殺沒殺過人?
這樣一個問題從陳易的嘴中問出來,聲音雖然不是很大,但是對于哪些雖然目光看上去沒有放在陳易身上但是多少都分了一些心思在陳易身上的那些人來說,這個問題卻是被他們清清楚楚的聽在了耳中。
殺沒殺過人?這種問題出現在這種場景當中,算的上是一個問題嗎?
有敢進來這個遺跡膽量的人,如今看來雖然還是以金丹期的修士為多,但還是有些筑基期的修士在其中,而能有這種膽量的人,怎么可能沒殺過人?別的不說,哪怕只是一個筑基期的修士,修行的過程當中,又怎么可能沒有殺過人?
難道修行不是修的一個與天地爭,與人爭?
所以,當陳易這個問題問出來的時候,所有聽見這個問題的人,臉上都浮現了一絲絲的笑意,這個問題,問的是真的沒有水平。
也就在這個時候,不知道是誰帶的頭,率先臉色一變,然后轉過頭看向了陳易身旁的哪個男子,接著又看向了陳易身后的哪些玄符門的修士,然后就如同起了連鎖反應一樣,這些修士也突然意識到了一個問題。
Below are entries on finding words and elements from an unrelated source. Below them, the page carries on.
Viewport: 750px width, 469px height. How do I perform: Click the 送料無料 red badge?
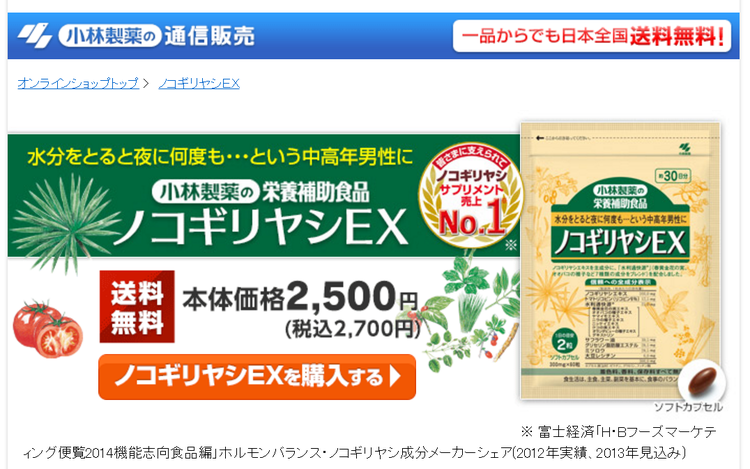137,306
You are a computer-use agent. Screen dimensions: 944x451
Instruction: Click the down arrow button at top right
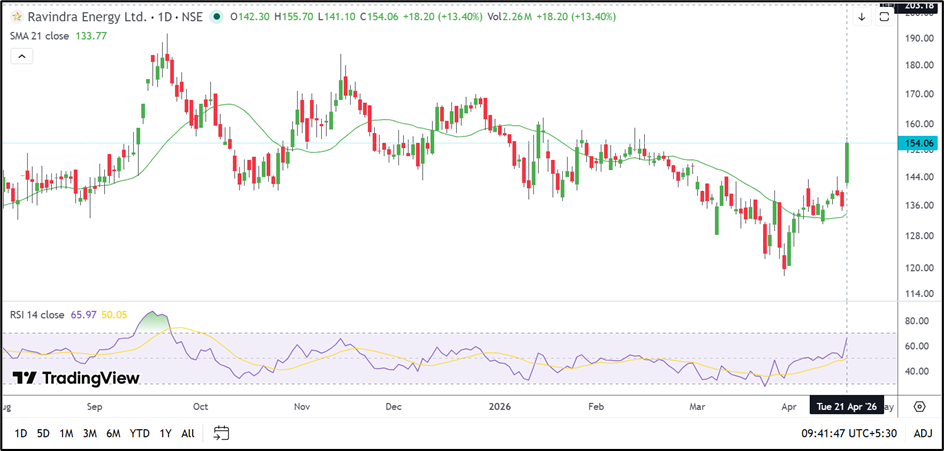861,17
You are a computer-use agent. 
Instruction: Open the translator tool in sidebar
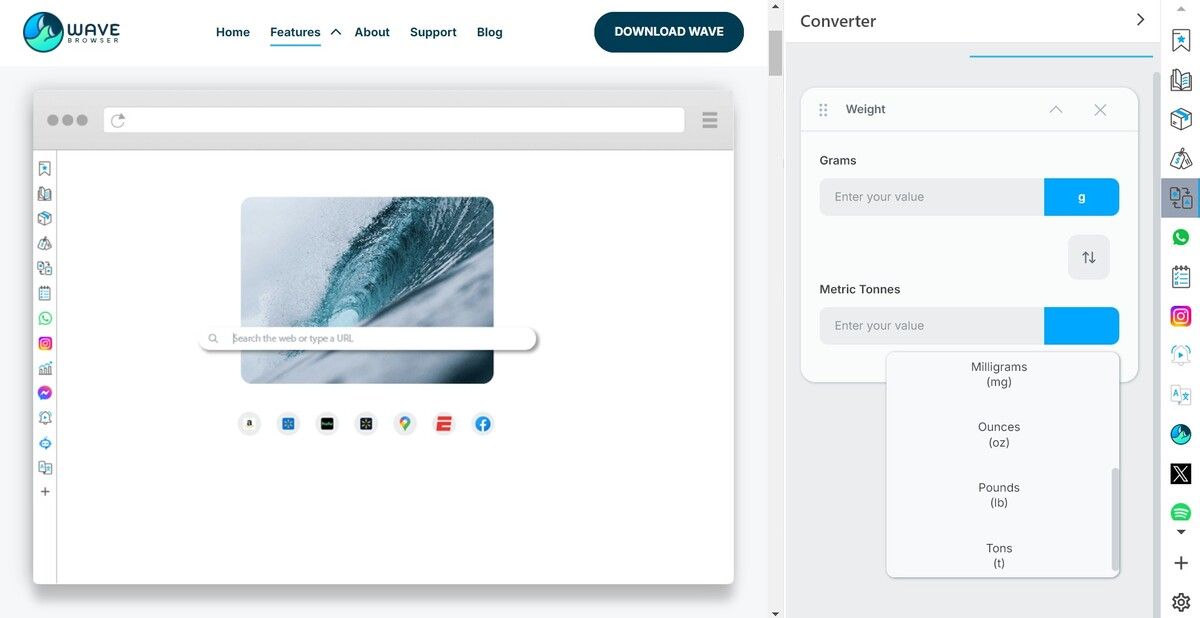pos(1181,395)
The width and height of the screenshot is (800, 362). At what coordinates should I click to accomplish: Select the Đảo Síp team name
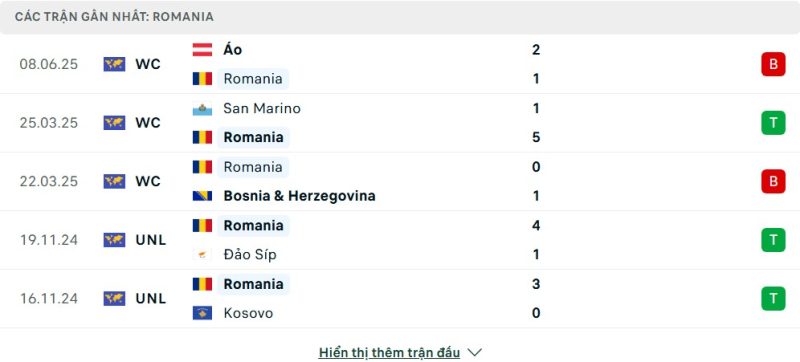(x=250, y=254)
陳易身旁的謝剛,在陳易口中說出這個問題的剎那,臉色便變幻了起來,然后就見謝剛眼神微沉,閉口不言。
這個問題,放在其他的時候,或許并沒有什么不對,甚至就連謝剛哪怕是平常自己思考人生的時候想到了這個問題,那么這個問題也并不算什么,可是如今在這樣的一個情況下,在這么多人的面前問出來,那么這個問題就很大了。
所以,謝剛的臉色變得不好看起來,連同陳易身后的哪些玄符門的修士,也一個個的臉色變的不好看起來。
在這樣的一個情況下,不需要這些玄符門的弟子再做出什么樣的回答,哪些目光落在這里的修士也是知道了這個問題的答案。
你們殺沒殺過人?
沒有。
答案竟然是沒有殺過人?
沒有一個人的臉上沒有流露出震驚的神色,同樣的在他們的眼中閃過了疑惑的神色。
這一個個不是金丹就是筑基期的修士,怎么可能連殺人這種事情都沒有做過?
這怎么可能?這不現實。
所有人的腦海中都是這樣想的,但是緊接著,他們也意識到了一點,這樣的一個結果,并不是他們所幻想出來的,而是眼前的這些玄符門金丹、筑基期修士是真的修行到這個境界還沒有殺過人。
于是,他們臉上的神色又是一變,從之前的震驚疑惑,變成了嘲笑、譏諷。